VA Will Cut Off Disability Payments If Shutdown Lasts a Month


Claims processors will continue to work if the government closes.

If a government shutdown continues through the end of October, the Veterans Affairs Department said it will have to cut off disability and education benefits payments, which could cause financial devastation to veterans, according to the Veterans of Foreign Wars.

Veterans Benefits Administration claims processors will continue to handle disability and education claims during a shutdown, VA said.  The department employs roughly 19,000 claims processors.

“VA has excepted VBA claims processors so that it can continue to process claims and beneficiaries will continue to receive their payments,” VA spokeswoman Victoria Dillon said. “However, those benefits are provided through appropriated mandatory funding, and that funding will run out by late October.

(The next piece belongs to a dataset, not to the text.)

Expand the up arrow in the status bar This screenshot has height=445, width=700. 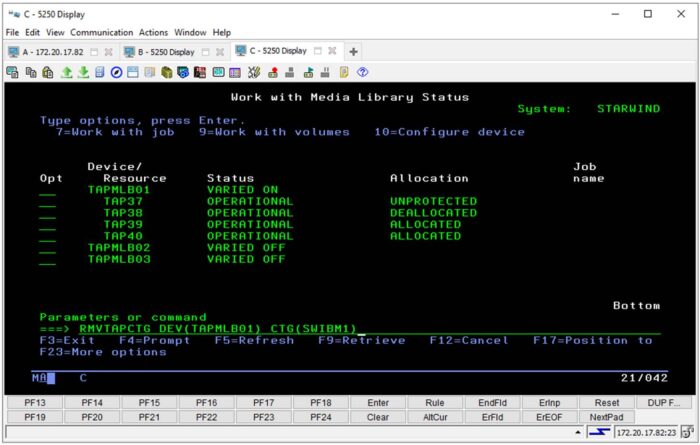pyautogui.click(x=578, y=432)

At that point, VA will be unable to make any payments.” 

VA will only update its main Web page and hospital Facebook and Twitter feeds intermittently during a shutdown, the department said in a fact sheet. VA also said it will furlough its entire public affairs staff during a shutdown. 

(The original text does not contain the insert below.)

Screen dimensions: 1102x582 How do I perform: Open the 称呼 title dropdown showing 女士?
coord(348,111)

Call centers for disability claims will operate during the shutdown, but VA said it will close the education benefits hotline. VA will also not operate provide matriculated vets with on-campus counselors.

The 152 hospitals, 800-plus clinics and 300 vet centers operated by the Veterans Health Admninistration, funded by multi-year appropriations, will continue to operate, VA said.  VHA employs roughly 250,000 people who would continue to work and draw pay during a shutdown.

A shutdown would also hit burials at cemeteries operated by the VA, which said internments would be “conducted on a modified rate.”

VFW spokesman Joe Davis said, “We have to be hopeful that Congress will reach some sort of comprise before millions of disabled veterans and survivors are financially devastated.”

American Legion National Commander Daniel M. Dellinger appealed to lawmakers. “Congress has an obligation to put veterans ahead of politics,” he said. “The fact that funding for VA benefits could disappear in a month ought to be incentive enough for our elected leaders to achieve a solution.”

A shutdown was not expected to have a major effect on most of those receiving GI Bill benefits. “As best as we can tell from the statements and plans released by VA, most if not all current GI Bill recipients will see no impact to their classes or payments for benefits,” said Brian Hawthorne, a spokesman for Student Veterans of America.

“Benefits processing will continue, including educational benefits applications, processing and payments to recipients,” he said. “However, the GI Bill hotline will not be available to answer questions, VetSuccess on Campus representatives will not be available to help the student veterans who need them, and there will be only limited vocational rehabilitation counseling services available at other locations, if at all.”

Hawthorne urged “Congress to come to an agreement to keep our government open. Millions of veterans rely on many services that will be unavailable in the event of a government shut down, in and outside of the Department of Veterans Affairs, and these services are essential to effectively transitioning from military service, supporting a family, earning an education, or getting a job.”